**Work to be completed:** Retype the rows starting at the one containing "Screenshot is 1178x720." and ending at the one containing "Скачано,раз (1013, 604)", with both of those included.

**Listed entries:**
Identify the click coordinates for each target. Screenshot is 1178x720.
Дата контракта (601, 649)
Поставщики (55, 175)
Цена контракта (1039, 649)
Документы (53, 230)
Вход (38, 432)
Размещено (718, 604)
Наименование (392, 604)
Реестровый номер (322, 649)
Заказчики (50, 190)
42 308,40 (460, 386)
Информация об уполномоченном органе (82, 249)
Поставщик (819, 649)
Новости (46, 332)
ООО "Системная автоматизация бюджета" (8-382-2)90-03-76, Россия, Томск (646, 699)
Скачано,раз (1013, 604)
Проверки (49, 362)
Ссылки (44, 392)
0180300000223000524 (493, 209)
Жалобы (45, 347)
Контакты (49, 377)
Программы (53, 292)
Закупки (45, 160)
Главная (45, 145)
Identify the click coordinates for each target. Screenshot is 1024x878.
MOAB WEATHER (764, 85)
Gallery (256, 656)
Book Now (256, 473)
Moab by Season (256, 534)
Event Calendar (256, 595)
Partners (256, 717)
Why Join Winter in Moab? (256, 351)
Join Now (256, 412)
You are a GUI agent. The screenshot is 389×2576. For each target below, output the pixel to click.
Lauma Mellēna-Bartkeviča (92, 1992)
* * *
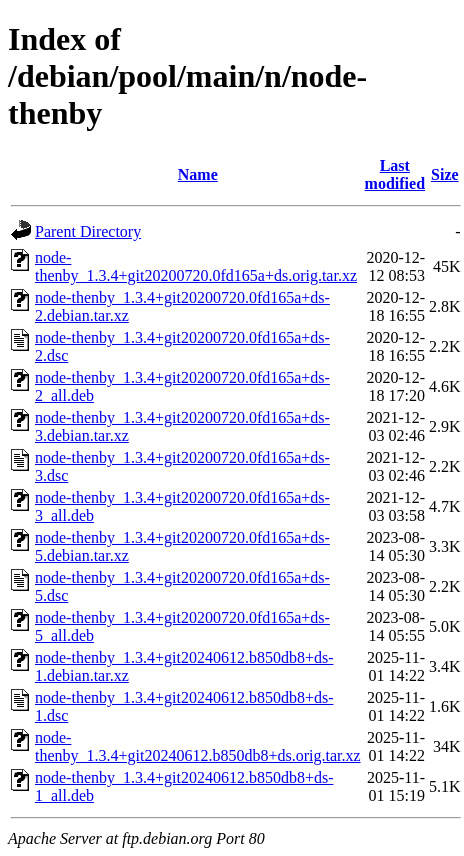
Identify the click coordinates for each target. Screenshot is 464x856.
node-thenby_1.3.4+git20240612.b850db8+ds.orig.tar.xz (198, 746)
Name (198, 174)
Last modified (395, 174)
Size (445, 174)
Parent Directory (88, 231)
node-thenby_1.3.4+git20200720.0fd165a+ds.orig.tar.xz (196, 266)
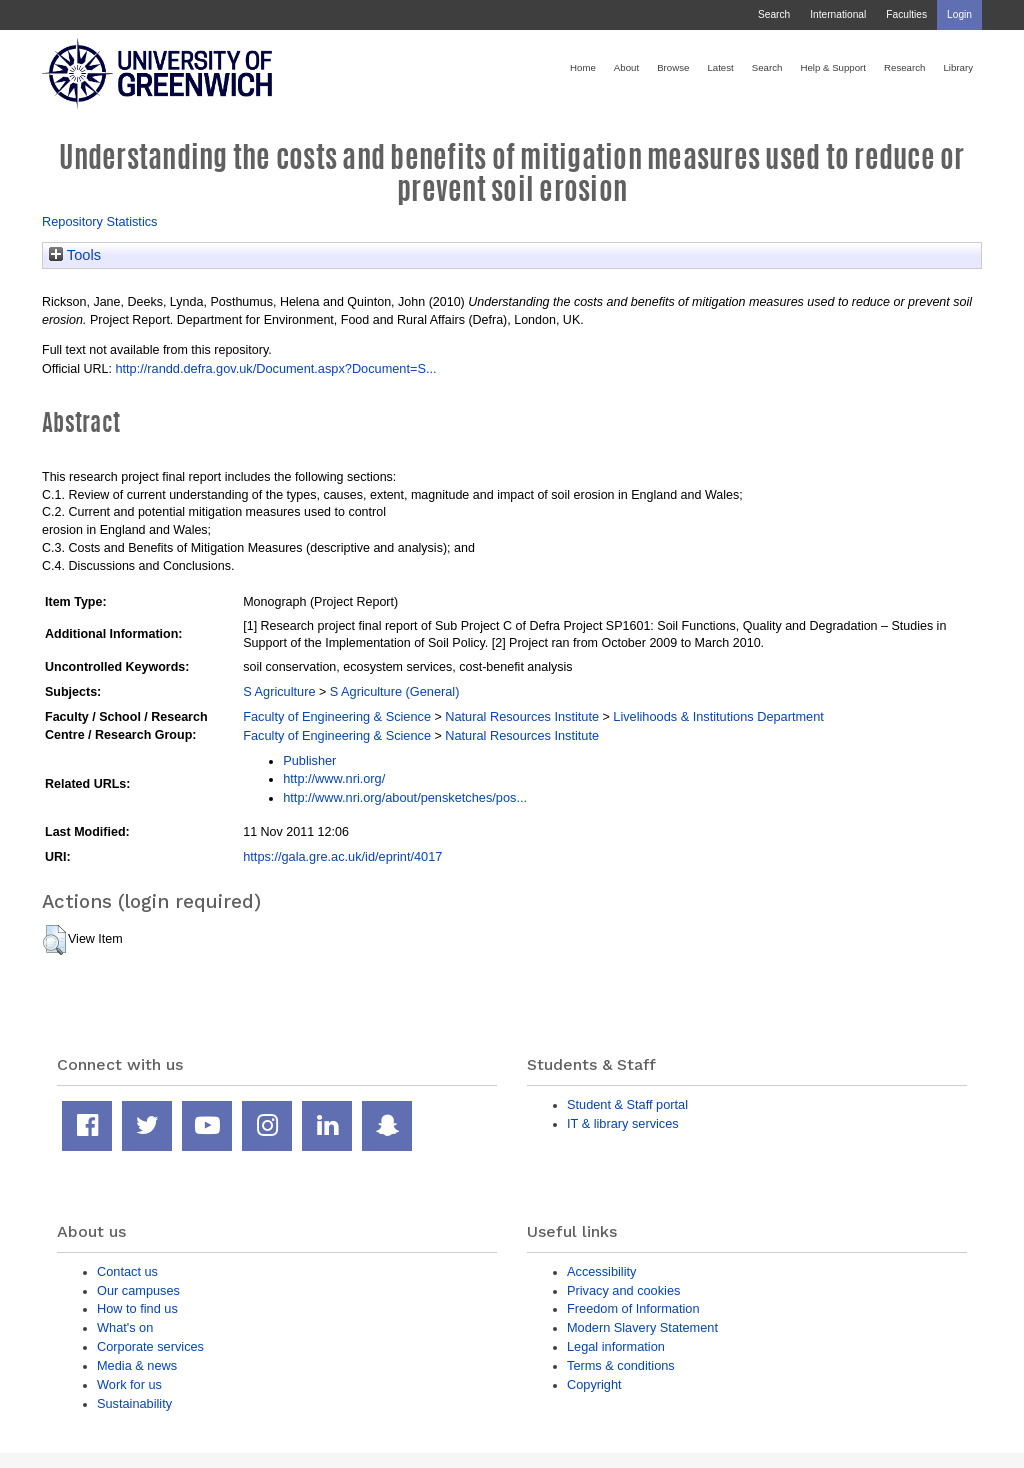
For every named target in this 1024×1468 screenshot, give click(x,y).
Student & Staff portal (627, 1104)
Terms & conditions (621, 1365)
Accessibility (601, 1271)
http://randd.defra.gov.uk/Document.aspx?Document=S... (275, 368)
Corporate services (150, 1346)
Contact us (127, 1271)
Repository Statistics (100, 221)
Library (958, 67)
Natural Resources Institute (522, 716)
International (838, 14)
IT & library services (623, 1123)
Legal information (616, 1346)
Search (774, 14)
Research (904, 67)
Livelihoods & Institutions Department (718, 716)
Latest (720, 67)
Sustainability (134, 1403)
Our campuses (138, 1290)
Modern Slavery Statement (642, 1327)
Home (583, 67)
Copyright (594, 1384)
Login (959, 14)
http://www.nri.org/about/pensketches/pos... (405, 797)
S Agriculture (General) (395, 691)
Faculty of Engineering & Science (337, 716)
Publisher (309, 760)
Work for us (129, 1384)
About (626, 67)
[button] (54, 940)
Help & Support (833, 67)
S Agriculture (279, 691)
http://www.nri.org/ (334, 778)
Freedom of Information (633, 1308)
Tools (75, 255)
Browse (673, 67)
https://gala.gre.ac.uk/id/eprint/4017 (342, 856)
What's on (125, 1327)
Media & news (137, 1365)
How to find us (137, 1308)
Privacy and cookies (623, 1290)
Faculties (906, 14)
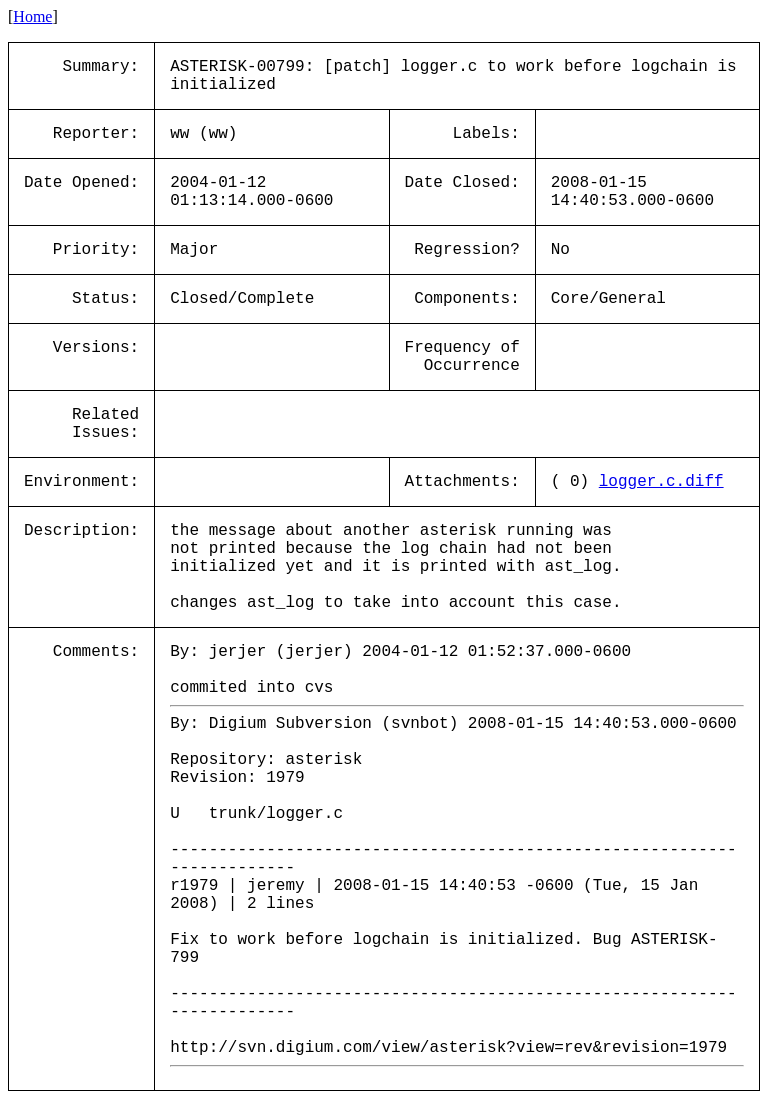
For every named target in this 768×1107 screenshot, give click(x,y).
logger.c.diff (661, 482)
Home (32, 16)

**Answer for this exercise:**
Identify the click coordinates for each target. Screenshot is 1178x720.
Дата контракта (601, 649)
Поставщики (55, 175)
Цена контракта (1039, 649)
Документы (53, 230)
Вход (38, 432)
Размещено (718, 604)
Наименование (392, 604)
Реестровый номер (322, 649)
Заказчики (50, 190)
42 308,40 (460, 386)
Информация об уполномоченном органе (82, 249)
Поставщик (819, 649)
Новости (46, 332)
ООО "Системная автоматизация бюджета" (8-382-2)90-03-76, Россия, Томск (646, 699)
Скачано,раз (1013, 604)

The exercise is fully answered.